>>>>

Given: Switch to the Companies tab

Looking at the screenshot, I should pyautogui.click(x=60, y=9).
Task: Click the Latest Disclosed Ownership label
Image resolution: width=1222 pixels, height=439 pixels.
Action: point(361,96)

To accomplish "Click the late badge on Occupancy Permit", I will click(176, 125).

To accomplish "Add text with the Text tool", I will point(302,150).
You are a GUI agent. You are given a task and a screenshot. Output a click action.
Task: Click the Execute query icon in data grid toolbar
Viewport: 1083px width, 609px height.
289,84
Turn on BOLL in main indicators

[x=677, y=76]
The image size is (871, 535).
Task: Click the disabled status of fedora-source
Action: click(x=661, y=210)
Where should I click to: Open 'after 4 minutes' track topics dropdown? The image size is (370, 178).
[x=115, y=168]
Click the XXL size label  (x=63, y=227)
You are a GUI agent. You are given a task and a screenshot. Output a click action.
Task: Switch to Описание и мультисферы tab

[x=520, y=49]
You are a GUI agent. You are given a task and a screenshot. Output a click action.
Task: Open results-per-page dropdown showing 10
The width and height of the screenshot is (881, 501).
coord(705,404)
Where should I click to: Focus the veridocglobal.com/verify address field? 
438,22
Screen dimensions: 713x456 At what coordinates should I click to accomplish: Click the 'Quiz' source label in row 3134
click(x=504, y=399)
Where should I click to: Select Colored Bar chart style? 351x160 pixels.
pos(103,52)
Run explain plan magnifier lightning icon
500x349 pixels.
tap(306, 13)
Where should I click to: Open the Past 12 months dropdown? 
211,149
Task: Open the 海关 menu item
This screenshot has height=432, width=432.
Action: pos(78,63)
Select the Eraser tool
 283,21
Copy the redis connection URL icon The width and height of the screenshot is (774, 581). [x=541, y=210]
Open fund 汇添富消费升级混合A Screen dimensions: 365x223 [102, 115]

<<<<

▸ **Exercise prompt**
Output the entire listing exactly, including each line.

▸ **Answer section**
Given: Switch to the Companies tab

Looking at the screenshot, I should pyautogui.click(x=60, y=9).
Task: Click the Latest Disclosed Ownership label
Image resolution: width=1222 pixels, height=439 pixels.
Action: point(361,96)

To accomplish "Click the late badge on Occupancy Permit", I will click(176, 125).

To accomplish "Add text with the Text tool", I will point(302,150).
You are a GUI agent. You are given a task and a screenshot. Output a click action.
Task: Click the Execute query icon in data grid toolbar
Viewport: 1083px width, 609px height.
289,84
Turn on BOLL in main indicators

[x=677, y=76]
The image size is (871, 535).
Task: Click the disabled status of fedora-source
Action: click(x=661, y=210)
Where should I click to: Open 'after 4 minutes' track topics dropdown? The image size is (370, 178).
[x=115, y=168]
Click the XXL size label  (x=63, y=227)
You are a GUI agent. You are given a task and a screenshot. Output a click action.
Task: Switch to Описание и мультисферы tab

[x=520, y=49]
You are a GUI agent. You are given a task and a screenshot. Output a click action.
Task: Open results-per-page dropdown showing 10
The width and height of the screenshot is (881, 501).
coord(705,404)
Where should I click to: Focus the veridocglobal.com/verify address field? 
438,22
Screen dimensions: 713x456 At what coordinates should I click to accomplish: Click the 'Quiz' source label in row 3134
click(x=504, y=399)
Where should I click to: Select Colored Bar chart style? 351x160 pixels.
pos(103,52)
Run explain plan magnifier lightning icon
500x349 pixels.
tap(306, 13)
Where should I click to: Open the Past 12 months dropdown? 
211,149
Task: Open the 海关 menu item
This screenshot has height=432, width=432.
Action: pos(78,63)
Select the Eraser tool
 283,21
Copy the redis connection URL icon The width and height of the screenshot is (774, 581). [x=541, y=210]
Open fund 汇添富消费升级混合A Screen dimensions: 365x223 [102, 115]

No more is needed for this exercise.